» EXERCISE DETAILS:
Restate word for word the span that opens with the line containing "Task: Open the LIVE Сейчас icon" and closes with the final line of the data; give only those lines.

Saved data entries
★ ★ ★ ★

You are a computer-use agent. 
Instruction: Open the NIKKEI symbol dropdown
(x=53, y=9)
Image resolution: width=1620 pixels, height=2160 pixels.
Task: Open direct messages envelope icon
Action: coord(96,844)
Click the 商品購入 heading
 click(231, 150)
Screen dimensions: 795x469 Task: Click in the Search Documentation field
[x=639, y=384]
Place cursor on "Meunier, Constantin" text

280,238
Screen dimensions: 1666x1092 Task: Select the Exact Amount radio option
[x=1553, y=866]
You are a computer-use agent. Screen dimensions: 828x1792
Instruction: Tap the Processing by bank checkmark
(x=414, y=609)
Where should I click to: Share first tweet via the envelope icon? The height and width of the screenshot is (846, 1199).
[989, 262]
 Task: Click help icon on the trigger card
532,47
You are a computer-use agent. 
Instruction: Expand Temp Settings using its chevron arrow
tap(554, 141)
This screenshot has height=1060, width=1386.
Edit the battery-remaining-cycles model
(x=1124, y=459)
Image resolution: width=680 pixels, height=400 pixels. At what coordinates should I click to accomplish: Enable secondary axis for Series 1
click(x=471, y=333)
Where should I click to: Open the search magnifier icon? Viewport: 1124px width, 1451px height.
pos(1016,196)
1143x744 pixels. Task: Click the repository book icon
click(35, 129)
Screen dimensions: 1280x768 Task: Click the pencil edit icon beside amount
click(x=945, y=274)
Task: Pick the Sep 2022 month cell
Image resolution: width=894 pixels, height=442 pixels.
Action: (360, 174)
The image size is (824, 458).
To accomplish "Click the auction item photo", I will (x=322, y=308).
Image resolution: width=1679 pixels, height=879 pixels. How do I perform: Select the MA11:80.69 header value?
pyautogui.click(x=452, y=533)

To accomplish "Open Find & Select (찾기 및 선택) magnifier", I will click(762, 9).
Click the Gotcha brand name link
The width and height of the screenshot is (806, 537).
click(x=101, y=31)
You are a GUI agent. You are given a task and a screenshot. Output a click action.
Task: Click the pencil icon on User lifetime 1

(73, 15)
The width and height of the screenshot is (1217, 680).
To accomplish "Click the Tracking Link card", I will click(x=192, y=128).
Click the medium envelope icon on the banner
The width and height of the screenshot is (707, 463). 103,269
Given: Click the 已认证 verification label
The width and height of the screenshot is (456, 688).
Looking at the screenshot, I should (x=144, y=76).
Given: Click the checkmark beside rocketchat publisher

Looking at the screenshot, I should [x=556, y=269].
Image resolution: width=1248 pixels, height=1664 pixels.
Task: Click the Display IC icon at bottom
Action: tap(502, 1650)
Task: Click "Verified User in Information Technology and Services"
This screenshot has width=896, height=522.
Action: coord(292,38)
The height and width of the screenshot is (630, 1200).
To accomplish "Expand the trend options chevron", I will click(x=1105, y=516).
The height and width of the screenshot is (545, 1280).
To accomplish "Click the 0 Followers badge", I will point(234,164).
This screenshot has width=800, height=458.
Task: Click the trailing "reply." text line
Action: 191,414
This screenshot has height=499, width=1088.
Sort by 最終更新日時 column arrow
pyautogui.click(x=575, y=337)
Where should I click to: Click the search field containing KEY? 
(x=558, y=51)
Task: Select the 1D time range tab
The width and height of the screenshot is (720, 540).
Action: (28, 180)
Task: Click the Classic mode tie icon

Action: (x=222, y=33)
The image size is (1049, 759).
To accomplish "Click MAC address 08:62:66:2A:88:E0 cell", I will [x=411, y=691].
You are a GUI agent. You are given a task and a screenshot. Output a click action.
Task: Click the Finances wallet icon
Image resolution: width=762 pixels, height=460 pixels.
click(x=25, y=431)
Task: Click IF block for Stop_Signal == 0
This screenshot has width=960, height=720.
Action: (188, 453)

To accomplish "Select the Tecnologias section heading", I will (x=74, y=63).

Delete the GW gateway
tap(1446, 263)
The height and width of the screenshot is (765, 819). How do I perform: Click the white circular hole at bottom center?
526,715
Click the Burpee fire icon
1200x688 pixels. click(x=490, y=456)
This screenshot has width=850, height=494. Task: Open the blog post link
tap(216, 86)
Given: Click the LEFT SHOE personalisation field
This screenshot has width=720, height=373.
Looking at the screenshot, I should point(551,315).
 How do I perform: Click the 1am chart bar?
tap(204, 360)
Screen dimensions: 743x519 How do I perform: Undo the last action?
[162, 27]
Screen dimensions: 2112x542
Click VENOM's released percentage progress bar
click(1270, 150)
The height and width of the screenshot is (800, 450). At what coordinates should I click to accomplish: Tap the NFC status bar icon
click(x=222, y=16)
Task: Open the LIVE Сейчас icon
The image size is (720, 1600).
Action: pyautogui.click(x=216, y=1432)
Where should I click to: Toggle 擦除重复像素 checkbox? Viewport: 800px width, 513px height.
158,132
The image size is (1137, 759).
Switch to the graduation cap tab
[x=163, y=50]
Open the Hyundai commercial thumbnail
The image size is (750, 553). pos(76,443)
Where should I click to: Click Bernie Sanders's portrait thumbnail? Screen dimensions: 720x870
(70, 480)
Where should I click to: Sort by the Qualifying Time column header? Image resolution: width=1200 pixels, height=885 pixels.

★ ★ ★ ★

» TASK RESULT:
Task: Open the LIVE Сейчас icon
The image size is (720, 1600).
Action: pyautogui.click(x=216, y=1432)
Where should I click to: Toggle 擦除重复像素 checkbox? Viewport: 800px width, 513px height.
158,132
The image size is (1137, 759).
Switch to the graduation cap tab
[x=163, y=50]
Open the Hyundai commercial thumbnail
The image size is (750, 553). pos(76,443)
Where should I click to: Click Bernie Sanders's portrait thumbnail? Screen dimensions: 720x870
(70, 480)
Where should I click to: Sort by the Qualifying Time column header? Image resolution: width=1200 pixels, height=885 pixels.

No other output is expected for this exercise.